Listed records
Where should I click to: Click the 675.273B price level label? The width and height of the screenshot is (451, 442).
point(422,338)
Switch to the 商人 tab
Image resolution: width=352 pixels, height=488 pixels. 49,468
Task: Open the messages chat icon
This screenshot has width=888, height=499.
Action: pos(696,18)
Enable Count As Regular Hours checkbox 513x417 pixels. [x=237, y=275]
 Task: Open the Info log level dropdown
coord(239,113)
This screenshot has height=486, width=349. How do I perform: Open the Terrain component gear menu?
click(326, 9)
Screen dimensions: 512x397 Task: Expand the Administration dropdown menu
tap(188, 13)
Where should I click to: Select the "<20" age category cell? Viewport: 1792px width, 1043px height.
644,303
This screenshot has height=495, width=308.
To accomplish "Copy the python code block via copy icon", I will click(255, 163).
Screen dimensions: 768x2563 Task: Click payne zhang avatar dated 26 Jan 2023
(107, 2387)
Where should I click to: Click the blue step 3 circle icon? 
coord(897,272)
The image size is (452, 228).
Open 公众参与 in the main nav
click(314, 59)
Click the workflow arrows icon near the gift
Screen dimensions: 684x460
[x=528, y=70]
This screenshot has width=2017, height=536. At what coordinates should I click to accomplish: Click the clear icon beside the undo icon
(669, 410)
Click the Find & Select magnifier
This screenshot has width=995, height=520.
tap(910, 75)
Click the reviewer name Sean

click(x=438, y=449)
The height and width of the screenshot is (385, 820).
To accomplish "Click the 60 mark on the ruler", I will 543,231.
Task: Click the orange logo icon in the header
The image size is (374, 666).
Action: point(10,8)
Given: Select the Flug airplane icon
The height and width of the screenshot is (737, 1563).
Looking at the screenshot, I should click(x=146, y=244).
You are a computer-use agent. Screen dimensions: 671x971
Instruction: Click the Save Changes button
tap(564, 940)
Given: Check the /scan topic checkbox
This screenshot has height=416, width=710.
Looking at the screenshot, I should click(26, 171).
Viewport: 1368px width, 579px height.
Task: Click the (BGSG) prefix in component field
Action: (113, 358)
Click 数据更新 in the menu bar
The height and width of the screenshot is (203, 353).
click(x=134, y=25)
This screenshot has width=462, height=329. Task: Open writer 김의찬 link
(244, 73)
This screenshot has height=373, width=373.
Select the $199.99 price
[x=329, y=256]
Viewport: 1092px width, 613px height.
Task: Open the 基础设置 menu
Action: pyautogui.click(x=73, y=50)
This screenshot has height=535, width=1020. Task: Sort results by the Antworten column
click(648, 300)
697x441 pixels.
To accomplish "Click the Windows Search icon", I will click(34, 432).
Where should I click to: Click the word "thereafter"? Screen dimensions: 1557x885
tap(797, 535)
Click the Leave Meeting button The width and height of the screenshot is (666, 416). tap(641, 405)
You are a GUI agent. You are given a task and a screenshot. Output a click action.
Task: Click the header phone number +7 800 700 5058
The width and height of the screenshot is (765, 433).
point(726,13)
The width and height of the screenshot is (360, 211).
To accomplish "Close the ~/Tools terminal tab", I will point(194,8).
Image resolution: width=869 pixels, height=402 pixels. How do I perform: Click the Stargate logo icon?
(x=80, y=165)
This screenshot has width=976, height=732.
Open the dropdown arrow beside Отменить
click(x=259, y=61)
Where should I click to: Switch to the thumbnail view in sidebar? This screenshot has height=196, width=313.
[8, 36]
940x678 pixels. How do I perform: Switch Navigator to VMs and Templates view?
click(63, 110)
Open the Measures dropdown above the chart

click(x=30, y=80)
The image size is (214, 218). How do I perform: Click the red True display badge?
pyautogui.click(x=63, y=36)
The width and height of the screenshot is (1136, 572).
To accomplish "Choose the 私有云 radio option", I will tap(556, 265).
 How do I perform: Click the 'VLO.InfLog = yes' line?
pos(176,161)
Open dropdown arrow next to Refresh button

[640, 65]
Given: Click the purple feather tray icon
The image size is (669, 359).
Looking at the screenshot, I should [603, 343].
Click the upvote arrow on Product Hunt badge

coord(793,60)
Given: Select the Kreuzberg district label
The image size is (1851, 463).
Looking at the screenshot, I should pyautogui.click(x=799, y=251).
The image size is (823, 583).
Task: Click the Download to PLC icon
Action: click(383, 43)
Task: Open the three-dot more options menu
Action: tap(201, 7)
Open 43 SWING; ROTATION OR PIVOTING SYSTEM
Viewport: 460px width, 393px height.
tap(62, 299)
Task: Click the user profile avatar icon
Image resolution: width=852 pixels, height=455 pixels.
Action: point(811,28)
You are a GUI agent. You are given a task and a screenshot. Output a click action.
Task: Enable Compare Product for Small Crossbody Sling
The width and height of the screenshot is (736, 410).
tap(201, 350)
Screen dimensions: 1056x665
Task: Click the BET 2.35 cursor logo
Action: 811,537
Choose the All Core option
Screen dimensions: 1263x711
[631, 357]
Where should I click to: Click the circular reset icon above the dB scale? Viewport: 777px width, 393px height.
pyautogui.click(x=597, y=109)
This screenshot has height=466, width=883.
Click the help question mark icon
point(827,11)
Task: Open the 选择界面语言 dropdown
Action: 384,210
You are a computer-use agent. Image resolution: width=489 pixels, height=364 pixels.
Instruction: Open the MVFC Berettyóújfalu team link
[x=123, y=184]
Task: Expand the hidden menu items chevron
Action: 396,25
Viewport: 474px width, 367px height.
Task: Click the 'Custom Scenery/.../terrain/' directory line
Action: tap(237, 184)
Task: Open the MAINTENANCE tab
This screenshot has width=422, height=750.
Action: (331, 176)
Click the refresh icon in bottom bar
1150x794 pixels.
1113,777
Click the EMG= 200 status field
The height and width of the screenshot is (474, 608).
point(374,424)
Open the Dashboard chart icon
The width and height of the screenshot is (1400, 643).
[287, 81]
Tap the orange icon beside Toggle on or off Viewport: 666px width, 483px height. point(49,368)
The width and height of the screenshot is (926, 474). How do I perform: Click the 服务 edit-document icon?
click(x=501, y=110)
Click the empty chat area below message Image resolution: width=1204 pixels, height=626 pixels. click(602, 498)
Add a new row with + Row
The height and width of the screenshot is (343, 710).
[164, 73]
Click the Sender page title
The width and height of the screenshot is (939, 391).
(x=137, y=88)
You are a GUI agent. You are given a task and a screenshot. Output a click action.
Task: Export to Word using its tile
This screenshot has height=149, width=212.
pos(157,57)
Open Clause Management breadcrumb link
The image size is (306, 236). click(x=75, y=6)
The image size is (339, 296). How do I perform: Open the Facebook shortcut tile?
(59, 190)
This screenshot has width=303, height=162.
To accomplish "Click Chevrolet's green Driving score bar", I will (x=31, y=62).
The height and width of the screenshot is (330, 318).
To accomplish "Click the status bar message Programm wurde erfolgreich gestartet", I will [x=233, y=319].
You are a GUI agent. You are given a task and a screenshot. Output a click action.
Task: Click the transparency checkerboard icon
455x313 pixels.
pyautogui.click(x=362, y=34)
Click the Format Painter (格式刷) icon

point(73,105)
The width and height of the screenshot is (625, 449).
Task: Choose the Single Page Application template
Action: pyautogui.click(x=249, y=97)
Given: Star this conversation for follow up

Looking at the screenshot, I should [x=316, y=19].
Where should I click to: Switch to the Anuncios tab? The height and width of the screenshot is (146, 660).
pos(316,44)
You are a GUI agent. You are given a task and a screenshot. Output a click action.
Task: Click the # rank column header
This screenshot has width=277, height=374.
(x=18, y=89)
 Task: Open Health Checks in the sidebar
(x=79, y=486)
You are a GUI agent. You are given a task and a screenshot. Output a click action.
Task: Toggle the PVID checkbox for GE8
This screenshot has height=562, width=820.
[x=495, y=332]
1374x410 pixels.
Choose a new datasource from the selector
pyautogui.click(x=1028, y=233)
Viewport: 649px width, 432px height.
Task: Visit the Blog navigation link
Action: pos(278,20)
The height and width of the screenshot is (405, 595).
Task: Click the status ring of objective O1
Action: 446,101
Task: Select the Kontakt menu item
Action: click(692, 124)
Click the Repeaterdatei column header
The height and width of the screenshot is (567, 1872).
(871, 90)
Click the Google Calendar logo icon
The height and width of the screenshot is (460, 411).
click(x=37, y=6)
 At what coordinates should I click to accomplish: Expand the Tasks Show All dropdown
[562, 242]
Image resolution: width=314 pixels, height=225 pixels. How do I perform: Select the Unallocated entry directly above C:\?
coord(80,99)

Requirement
Give the exact lines, and only those, from the line containing "This screenshot has width=2017, height=536." through the line containing "The height and width of the screenshot is (385, 820)." in the entries above.

Exercise response
This screenshot has width=2017, height=536. At what coordinates should I click to accomplish: Click the clear icon beside the undo icon
(669, 410)
Click the Find & Select magnifier
This screenshot has width=995, height=520.
tap(910, 75)
Click the reviewer name Sean

click(x=438, y=449)
The height and width of the screenshot is (385, 820).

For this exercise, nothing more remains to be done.